DATA FOR ANALYSIS:
-- -- --

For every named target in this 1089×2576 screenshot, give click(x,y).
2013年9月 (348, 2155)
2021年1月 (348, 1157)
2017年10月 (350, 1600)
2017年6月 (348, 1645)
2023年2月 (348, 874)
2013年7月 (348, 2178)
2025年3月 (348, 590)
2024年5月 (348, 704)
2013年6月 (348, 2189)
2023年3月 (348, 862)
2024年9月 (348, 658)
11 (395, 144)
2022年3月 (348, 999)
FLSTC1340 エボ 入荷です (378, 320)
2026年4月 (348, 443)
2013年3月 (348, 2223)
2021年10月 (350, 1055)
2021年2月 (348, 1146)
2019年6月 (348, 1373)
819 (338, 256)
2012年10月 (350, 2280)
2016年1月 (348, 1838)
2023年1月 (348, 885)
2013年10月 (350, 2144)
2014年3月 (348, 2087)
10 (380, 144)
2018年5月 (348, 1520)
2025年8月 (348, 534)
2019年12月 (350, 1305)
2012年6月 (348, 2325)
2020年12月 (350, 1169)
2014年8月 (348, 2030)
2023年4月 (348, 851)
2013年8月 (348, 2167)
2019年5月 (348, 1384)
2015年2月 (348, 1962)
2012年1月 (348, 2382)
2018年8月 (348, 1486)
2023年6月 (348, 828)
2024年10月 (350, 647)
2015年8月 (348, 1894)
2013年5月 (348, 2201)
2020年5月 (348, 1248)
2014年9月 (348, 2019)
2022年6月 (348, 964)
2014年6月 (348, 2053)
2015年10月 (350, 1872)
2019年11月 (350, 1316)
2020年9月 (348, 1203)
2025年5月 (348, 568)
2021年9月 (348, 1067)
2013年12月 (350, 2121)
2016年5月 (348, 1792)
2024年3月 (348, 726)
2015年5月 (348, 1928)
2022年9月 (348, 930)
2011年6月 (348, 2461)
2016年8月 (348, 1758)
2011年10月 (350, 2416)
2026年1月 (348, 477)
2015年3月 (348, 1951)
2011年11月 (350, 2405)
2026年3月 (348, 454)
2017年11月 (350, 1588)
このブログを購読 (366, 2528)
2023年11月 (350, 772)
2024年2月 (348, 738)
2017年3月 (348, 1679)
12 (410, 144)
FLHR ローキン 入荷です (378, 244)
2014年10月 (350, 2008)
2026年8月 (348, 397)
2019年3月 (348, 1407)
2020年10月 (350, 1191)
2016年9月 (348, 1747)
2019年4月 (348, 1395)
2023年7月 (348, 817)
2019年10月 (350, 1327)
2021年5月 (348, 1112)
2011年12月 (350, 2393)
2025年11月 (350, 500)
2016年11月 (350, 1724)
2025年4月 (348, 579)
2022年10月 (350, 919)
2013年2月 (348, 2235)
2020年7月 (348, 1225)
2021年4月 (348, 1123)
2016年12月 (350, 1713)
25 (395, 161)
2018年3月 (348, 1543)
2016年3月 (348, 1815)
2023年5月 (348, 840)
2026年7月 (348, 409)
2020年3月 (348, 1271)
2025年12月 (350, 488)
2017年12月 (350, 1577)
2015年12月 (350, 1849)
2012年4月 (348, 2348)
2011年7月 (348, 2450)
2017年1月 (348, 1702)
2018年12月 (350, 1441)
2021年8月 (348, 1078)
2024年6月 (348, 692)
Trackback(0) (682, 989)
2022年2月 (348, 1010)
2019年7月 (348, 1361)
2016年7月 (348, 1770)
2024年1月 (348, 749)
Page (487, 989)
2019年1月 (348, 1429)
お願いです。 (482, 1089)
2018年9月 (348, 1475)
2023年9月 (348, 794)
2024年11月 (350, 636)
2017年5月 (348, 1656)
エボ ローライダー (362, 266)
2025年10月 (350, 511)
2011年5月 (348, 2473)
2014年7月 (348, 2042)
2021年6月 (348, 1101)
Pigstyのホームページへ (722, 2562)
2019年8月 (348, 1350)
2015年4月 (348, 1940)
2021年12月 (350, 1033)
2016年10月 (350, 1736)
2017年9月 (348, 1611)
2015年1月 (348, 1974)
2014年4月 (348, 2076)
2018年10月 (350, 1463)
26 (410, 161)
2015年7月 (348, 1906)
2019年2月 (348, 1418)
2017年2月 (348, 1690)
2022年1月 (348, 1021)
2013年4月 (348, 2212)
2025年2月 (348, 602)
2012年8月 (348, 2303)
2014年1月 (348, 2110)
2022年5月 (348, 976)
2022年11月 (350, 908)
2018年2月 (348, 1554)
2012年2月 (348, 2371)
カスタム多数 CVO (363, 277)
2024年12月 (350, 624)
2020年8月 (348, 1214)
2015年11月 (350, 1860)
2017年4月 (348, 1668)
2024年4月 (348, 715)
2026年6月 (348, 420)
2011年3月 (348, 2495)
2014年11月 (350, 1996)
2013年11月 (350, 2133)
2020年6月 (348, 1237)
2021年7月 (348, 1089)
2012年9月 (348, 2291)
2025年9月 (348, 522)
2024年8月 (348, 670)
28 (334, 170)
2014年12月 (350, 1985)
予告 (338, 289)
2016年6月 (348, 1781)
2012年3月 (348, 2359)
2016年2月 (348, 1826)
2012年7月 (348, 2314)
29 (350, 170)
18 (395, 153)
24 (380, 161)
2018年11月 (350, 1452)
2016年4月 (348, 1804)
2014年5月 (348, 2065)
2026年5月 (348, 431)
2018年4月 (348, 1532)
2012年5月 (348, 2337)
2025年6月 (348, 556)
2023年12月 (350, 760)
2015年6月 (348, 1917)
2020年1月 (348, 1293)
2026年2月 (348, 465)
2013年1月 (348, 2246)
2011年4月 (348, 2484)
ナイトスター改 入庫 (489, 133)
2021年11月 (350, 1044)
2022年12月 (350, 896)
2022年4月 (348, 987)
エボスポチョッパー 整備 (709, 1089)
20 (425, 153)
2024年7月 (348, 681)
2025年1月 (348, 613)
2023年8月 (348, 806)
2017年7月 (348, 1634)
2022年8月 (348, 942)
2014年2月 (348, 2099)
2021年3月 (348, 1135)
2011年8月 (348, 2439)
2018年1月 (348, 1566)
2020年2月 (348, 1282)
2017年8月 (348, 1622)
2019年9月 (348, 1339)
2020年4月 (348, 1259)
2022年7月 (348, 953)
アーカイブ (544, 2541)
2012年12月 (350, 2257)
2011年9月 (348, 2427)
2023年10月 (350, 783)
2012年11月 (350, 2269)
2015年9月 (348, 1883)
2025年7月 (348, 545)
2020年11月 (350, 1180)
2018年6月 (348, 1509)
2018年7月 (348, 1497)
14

-- -- --

WHAT THIS TASK INVOLVES: Starting with the line that holds "2012年4月 (348, 2348)" and ending with the line that holds "2018年7月 (348, 1497)", retype every line in the data above exactly, and nothing else.

REPLY TO THE TASK:
2012年4月 (348, 2348)
2011年7月 (348, 2450)
2017年1月 (348, 1702)
2018年12月 (350, 1441)
2021年8月 (348, 1078)
2024年6月 (348, 692)
Trackback(0) (682, 989)
2022年2月 (348, 1010)
2019年7月 (348, 1361)
2016年7月 (348, 1770)
2024年1月 (348, 749)
Page (487, 989)
2019年1月 (348, 1429)
お願いです。 (482, 1089)
2018年9月 (348, 1475)
2023年9月 (348, 794)
2024年11月 (350, 636)
2017年5月 (348, 1656)
エボ ローライダー (362, 266)
2025年10月 (350, 511)
2011年5月 (348, 2473)
2014年7月 (348, 2042)
2021年6月 (348, 1101)
Pigstyのホームページへ (722, 2562)
2019年8月 (348, 1350)
2015年4月 (348, 1940)
2021年12月 (350, 1033)
2016年10月 (350, 1736)
2017年9月 (348, 1611)
2015年1月 (348, 1974)
2014年4月 (348, 2076)
2018年10月 (350, 1463)
26 (410, 161)
2015年7月 (348, 1906)
2019年2月 (348, 1418)
2017年2月 (348, 1690)
2022年1月 (348, 1021)
2013年4月 (348, 2212)
2025年2月 (348, 602)
2012年8月 (348, 2303)
2014年1月 (348, 2110)
2022年5月 (348, 976)
2022年11月 (350, 908)
2018年2月 (348, 1554)
2012年2月 (348, 2371)
カスタム多数 CVO (363, 277)
2024年12月 (350, 624)
2020年8月 (348, 1214)
2015年11月 (350, 1860)
2017年4月 (348, 1668)
2024年4月 (348, 715)
2026年6月 (348, 420)
2011年3月 (348, 2495)
2014年11月 (350, 1996)
2013年11月 (350, 2133)
2020年6月 (348, 1237)
2021年7月 (348, 1089)
2012年9月 (348, 2291)
2025年9月 (348, 522)
2024年8月 (348, 670)
28 (334, 170)
2014年12月 (350, 1985)
予告 (338, 289)
2016年6月 (348, 1781)
2012年3月 (348, 2359)
2016年2月 (348, 1826)
2012年7月 (348, 2314)
29 (350, 170)
18 (395, 153)
24 (380, 161)
2018年11月 (350, 1452)
2016年4月 (348, 1804)
2014年5月 (348, 2065)
2026年5月 (348, 431)
2018年4月 (348, 1532)
2012年5月 (348, 2337)
2025年6月 (348, 556)
2023年12月 (350, 760)
2015年6月 (348, 1917)
2020年1月 (348, 1293)
2026年2月 (348, 465)
2013年1月 (348, 2246)
2011年4月 (348, 2484)
ナイトスター改 入庫 (489, 133)
2021年11月 (350, 1044)
2022年12月 (350, 896)
2022年4月 (348, 987)
エボスポチョッパー 整備 (709, 1089)
20 (425, 153)
2024年7月 (348, 681)
2025年1月 (348, 613)
2023年8月 (348, 806)
2017年7月 (348, 1634)
2022年8月 (348, 942)
2014年2月 (348, 2099)
2021年3月 (348, 1135)
2011年8月 (348, 2439)
2018年1月 (348, 1566)
2020年2月 (348, 1282)
2017年8月 (348, 1622)
2019年9月 (348, 1339)
2020年4月 (348, 1259)
2022年7月 (348, 953)
アーカイブ (544, 2541)
2012年12月 (350, 2257)
2011年9月 (348, 2427)
2023年10月 (350, 783)
2012年11月 (350, 2269)
2015年9月 (348, 1883)
2025年7月 (348, 545)
2020年11月 (350, 1180)
2018年6月 (348, 1509)
2018年7月 (348, 1497)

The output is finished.